Russian media reported that the two officials spoke at a hotel in central Moscow after a meeting of the Shanghai Cooperation Organization, whose eight members include China, India and Russia.
Friday's meeting ran for two hours and 20 minutes, the Indian defense minister's office tweeted.
Indian media reported that Singh spoke of the importance of nonaggression in the presence of his Chinese counterpart. A tweet by Singh described "a climate of trust and cooperation, non-aggression, respect for international rules and norms, sensitivity to each other's interest & peaceful resolution of differences" as necessary for a peaceful, stable and secure SCO region.
Chinese and Indian forces clashed along the disputed border in the Himalayan region of Ladakh in June, killing at least 20 Indian soldiers. An indeterminate number of Chinese casualties were also reported. Tensions remain high in the area, with another clash breaking out in August as Indian troops moved to occupy strategic vantage points on what the government claims as its own side of the Line of Actual Contact -- the de facto demarcated boundary in the absence of an international border -- in a bid to "thwart" what it sees as further Chinese incursions and infrastructure constructions in its territory.
"Since the clash in June, the Indians needed a quid pro quo to counter China, and by moving into this area [Pangong Tso], they finally got it," said New Delhi-based author and editor Sandeep Unnithan, who watches India's military.
"Clearly, the Indian side miscalculated what the Chinese were up to in the summer and paid for it," Unnithan said. "But it seems that they've recovered."
Indian strategic analyst Brahma Chellaney tweeted: "Indian Army chief says the border situation is very tense but his forces are prepared. China thus far has never waged war when the foe was ready and prepared. It has launched a lightening war when the foe least expected an attack and when the international timing was propitious."

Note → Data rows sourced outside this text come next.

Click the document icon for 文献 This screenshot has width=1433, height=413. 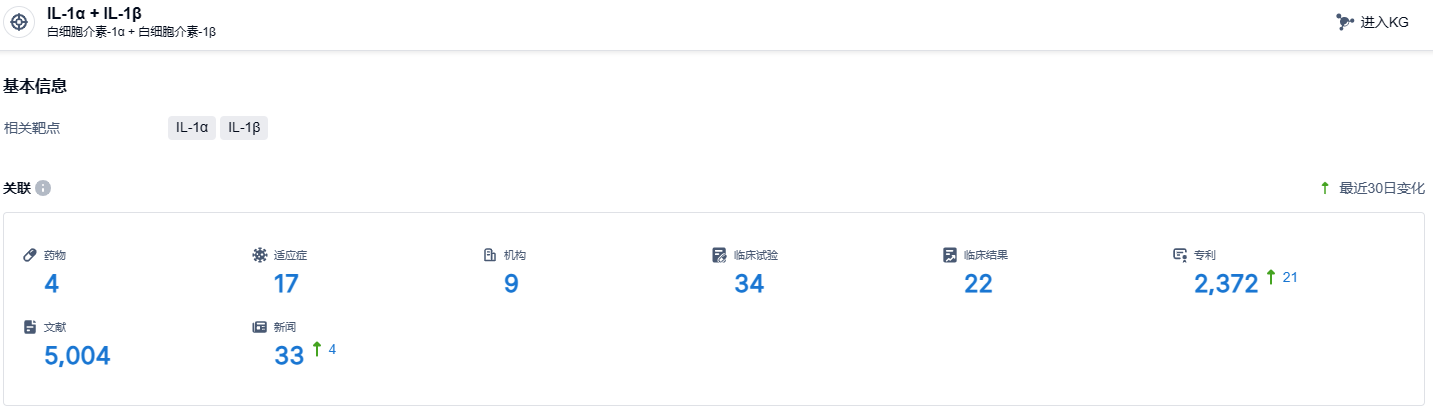pos(30,327)
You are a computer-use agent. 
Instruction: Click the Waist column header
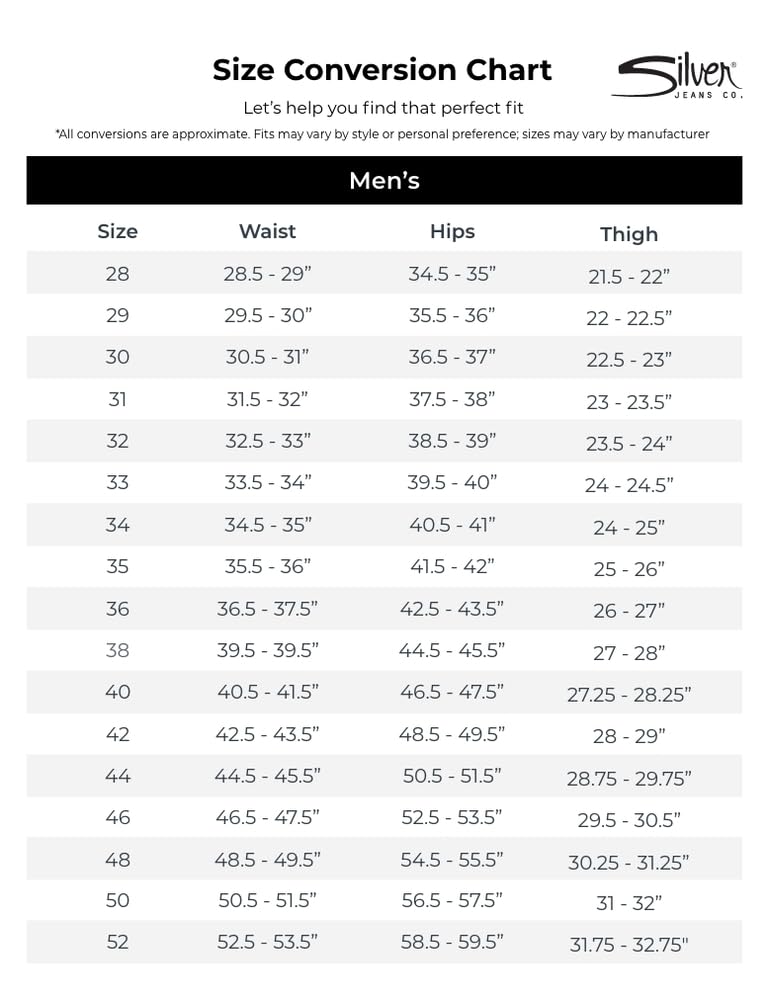pyautogui.click(x=267, y=231)
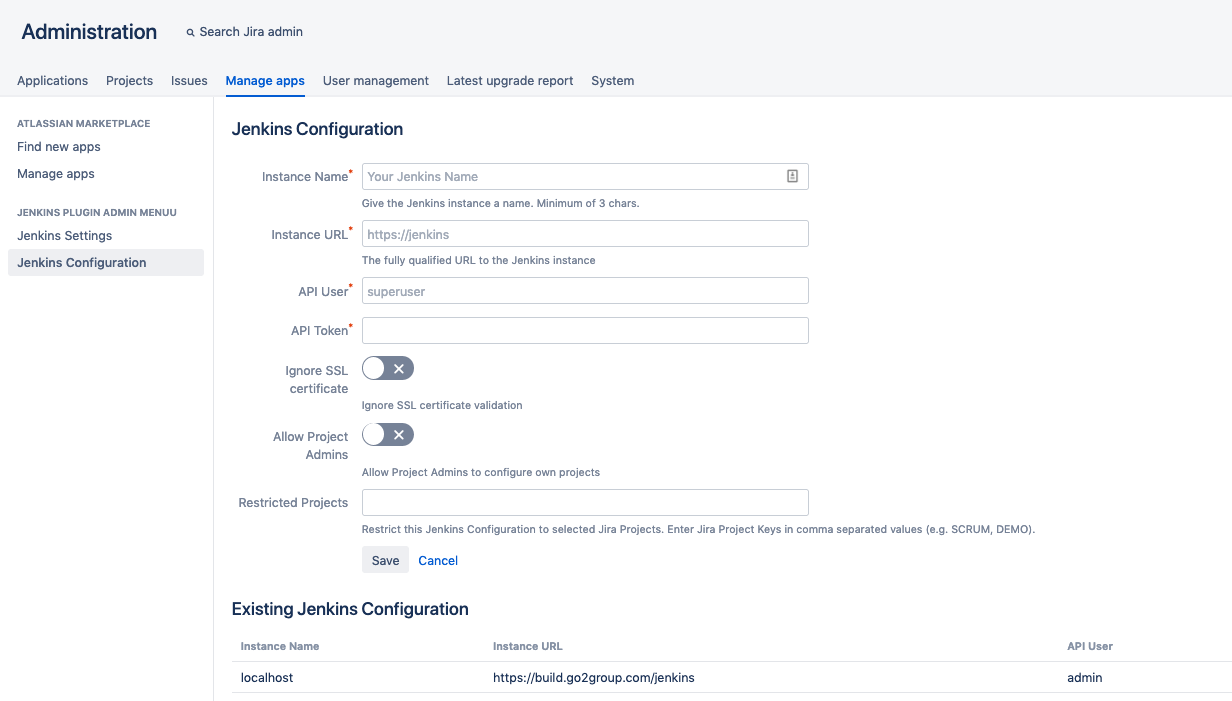Enable Ignore SSL certificate validation
This screenshot has height=701, width=1232.
tap(388, 368)
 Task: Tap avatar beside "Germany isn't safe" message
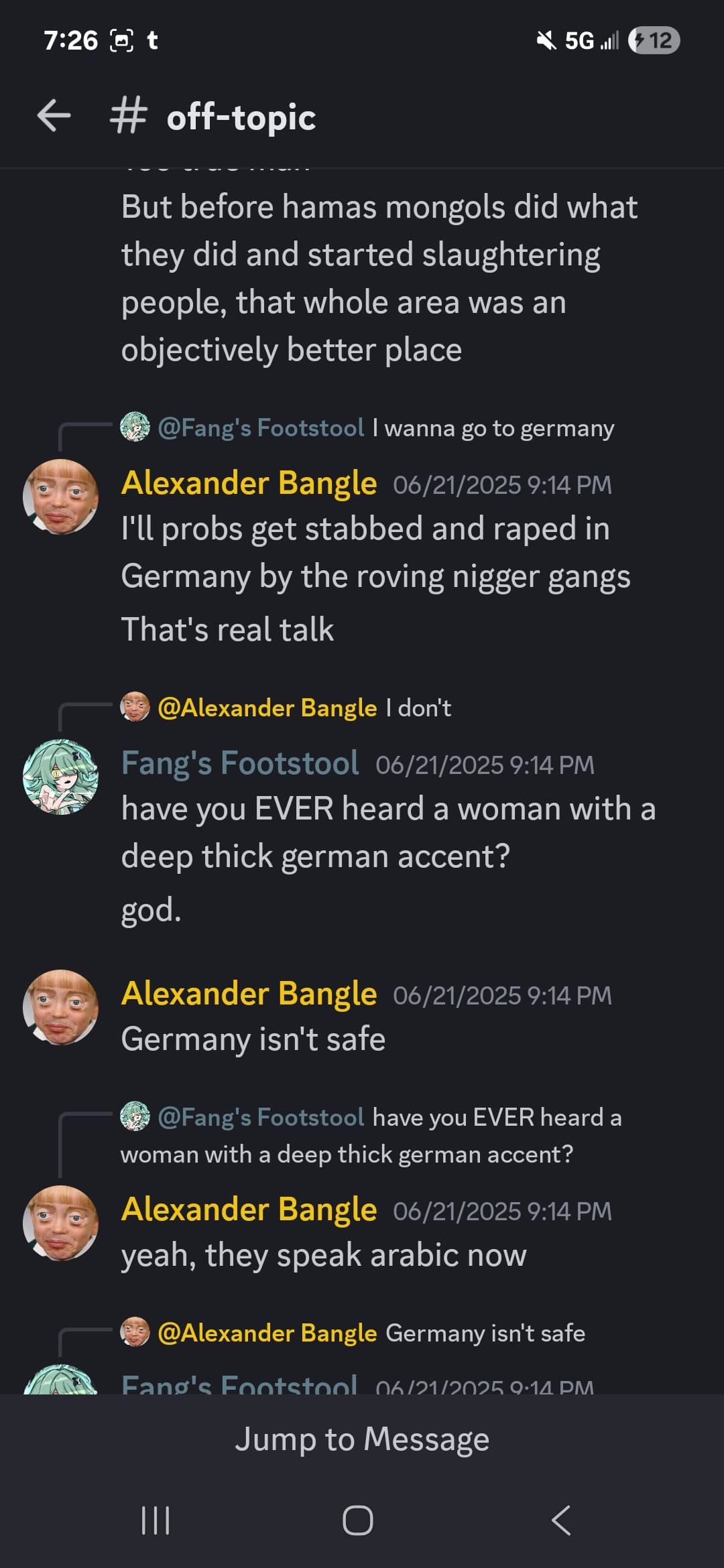(60, 1007)
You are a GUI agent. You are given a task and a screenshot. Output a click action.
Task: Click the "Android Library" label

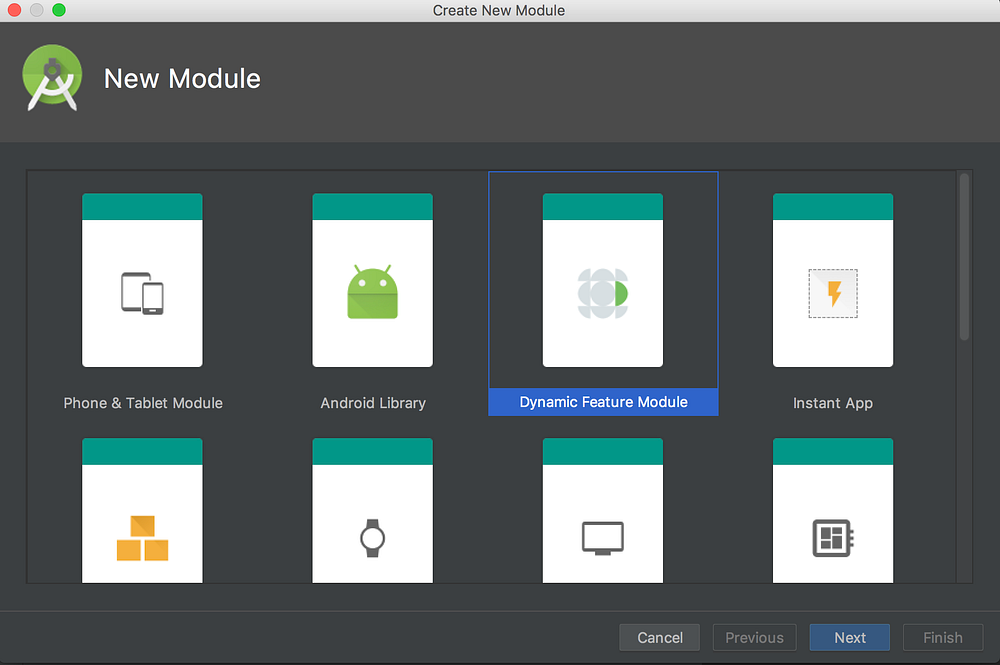pyautogui.click(x=372, y=403)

New Delhi has taken a number of sustained measures to push back against Beijing since the flare-up in the disputed region of Ladhakh: visa and import restrictions, bans on Chinese apps, and curbs on the entry of Chinese telecommunications hardware giant Huawei Technology into India' 5G wireless sector, along with the carrying out of naval exercises with the U.S. in the Indian Ocean.
Asked at a news conference Friday whether he thinks China is bullying India, U.S. President Donald Trump responded: "I hope not. I hope not. But they're certainly going at it. They're going at it much more strongly than a lot of people even understand."
Trump has offered to help mediate a solution to the Sino-Indian border dispute.